Fall Fishing Tips

If you are a casual fisherman, you probably like to occasionally sit on a dock or relax in a boat with your line in the water on a warm summer day.

Nothing wrong with that. It’s not a bad way to spend a few hours with family and friends. Or even just hanging out by yourself, if that’s what floats your boat (no pun intended).

But if you are an experienced fisherman, you’re excited that fall has come. You know that cooler air and water temperatures make it easier to catch fish.

Whether it’s bass, walleyes, catfish, sunfish or a wide variety of other fish, you can be pretty confident you’ll come home with dinner following a fall fishing venture. And it should be a filling dinner because many fish are busy putting on weight for the winter.

If you’re a novice or occasional fisherman, here are a few tips regarding fall fishing you might not be aware of:

Know the rules. First and foremost, make sure you understand the rules and regulations regarding fishing in the area you’re in. There are state laws you should know, and sometimes there are local variations on those regulations. Especially pertaining to the type of bait you can use, catch-and-release laws, and the need for licenses.

Go where the fish are. Cooler water temperatures often send fish into shallow waters where they can find insects and smaller fish to eat. The later it is in the fall, the more often this will occur. If you see baitfish along the top of the water or birds circling and diving for a quick snack, you’ll probably find the type of fish you want to catch as well.

Make wise bait choices. Once you’ve chosen your spot to fish, ask a bait shop owner or a local which kind of bait works best for that area. This could make a big difference as to whether you have a successful day or go home empty-handed. Most fish prefer slow-moving, larger bait in the fall.

Determine how you’ll fish. Some fishermen like to wade in the water while they fish, while others prefer to sit in a boat or on a dock. If you don’t have a preference, ask locals which method they’ve found to work best in their area.

A focus on bass

One of the most popular fish to catch, especially in the fall, is bass. If you can find an area where small fish such as minnows, bluegills, shads and small sunfish are swimming, it’s very likely bass will be there too, looking for their next meal.

A silver-colored lipless crankbait might be a good choice for your bait, as it could be mistaken for a shad.

Bass also like cover. They use it to hide from larger fish and so they can ambush smaller fish.

You’re less likely to find bass in open water – although they do swim there sometimes – and more likely to find them around docks, rocks, fallen logs, wood structures, lily pads and shallow grass.

What’s the weather?

Understanding how bass react to different weather conditions can help you catch them. For example, sunny days can make them cautious. They’re bolder when it’s cloudy.

So when the sun is shining brightly, use sinking lures that bounce. Bring the lure up and down near the bottom. If it’s cloudy, try moving baits such as spinnerbaits, swimbaits and topwater plugs.

Many people fish for bass in lakes, but don’t ignore rivers or creeks. Shads often move toward creeks in the fall, and you can be sure bass will follow them.

Depending on the fall month in which you’re fishing, your lures should vary. Try aggressive lures when the waters are warmer and slow-moving bait when the waters are cooler.

What to wear when it’s cold

What you wear and pack will vary greatly depending on whether you’re taking a one-week fishing trip or just tossing your line into the water for a few hours.
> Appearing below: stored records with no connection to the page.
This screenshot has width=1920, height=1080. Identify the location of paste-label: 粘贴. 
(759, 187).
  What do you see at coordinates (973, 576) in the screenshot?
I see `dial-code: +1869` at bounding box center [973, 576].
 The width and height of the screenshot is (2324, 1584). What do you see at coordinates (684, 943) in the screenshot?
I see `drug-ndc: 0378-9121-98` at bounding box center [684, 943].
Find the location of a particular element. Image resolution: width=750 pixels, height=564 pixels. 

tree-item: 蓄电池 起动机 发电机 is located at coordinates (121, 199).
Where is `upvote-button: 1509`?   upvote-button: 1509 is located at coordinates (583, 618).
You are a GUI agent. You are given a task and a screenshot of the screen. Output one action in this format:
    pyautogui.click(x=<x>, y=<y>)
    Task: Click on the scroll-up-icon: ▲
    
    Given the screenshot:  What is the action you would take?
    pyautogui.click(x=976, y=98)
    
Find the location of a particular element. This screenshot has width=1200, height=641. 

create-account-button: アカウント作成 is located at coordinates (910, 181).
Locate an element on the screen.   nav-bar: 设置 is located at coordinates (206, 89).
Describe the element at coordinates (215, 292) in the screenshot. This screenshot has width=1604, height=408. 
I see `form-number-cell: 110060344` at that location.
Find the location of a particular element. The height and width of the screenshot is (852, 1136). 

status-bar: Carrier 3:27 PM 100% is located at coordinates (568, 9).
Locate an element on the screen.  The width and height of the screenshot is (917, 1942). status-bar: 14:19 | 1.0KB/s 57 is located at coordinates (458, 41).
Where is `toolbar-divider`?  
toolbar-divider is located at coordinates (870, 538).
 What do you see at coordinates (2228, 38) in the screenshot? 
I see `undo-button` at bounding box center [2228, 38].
Another major factor is the weather. If you want to fish in a colder climate, make sure you wear waterproof clothing and have plenty of extra socks and underwear.

Waterproof raingear is essential, including pants, footwear, and insulated gloves and hats. Layering is a good idea, and polar fleece comes in handy.

Also have sweatpants and a heavy jacket in your bag. You never know when the weather will turn even colder than expected.

What to wear when it’s warm

It may be warm enough to wear shorts and a t-shirt while you’re fishing on a warm fall day. But that doesn’t mean it’s the correct attire.

Overexposure to the sun can cause plenty of problems. So a long-sleeved, lightweight shirt with ventilation and long synthetic pants are a better option.

Make sure you have plenty of skin protection from the sun, as well as several bandanas. Close-toed water shoes will help keep you from slipping on rocks. Sunglasses are a must.

Take a hat to protect your face and neck from the sun, as well as to reduce glare while you’re trying to spot fish. A poncho or rain jacket could also come in handy.

What else to pack

Regardless of how long you’re planning to fish, nature or an unexpected problem might keep you out there longer than you intended.

So pack a bag with personal items. These should include a first-aid kit, medications, sunscreen and lip balm.

Another important item to pack is insect repellant. If you’re fishing before the sun rises or after it sets, mosquitos will be looking for you.

Make sure you also pack hand sanitizer. You’re going to get hungry, and you don’t want to be handling your food after you’ve handled fish, without cleaning them first.

Fall fishing can be a lot of fun, whether it’s a one-day event or a one-week excursion. But it will be a lot more comfortable, fun and successful if you’re prepared with knowledge, proper clothing and supplies.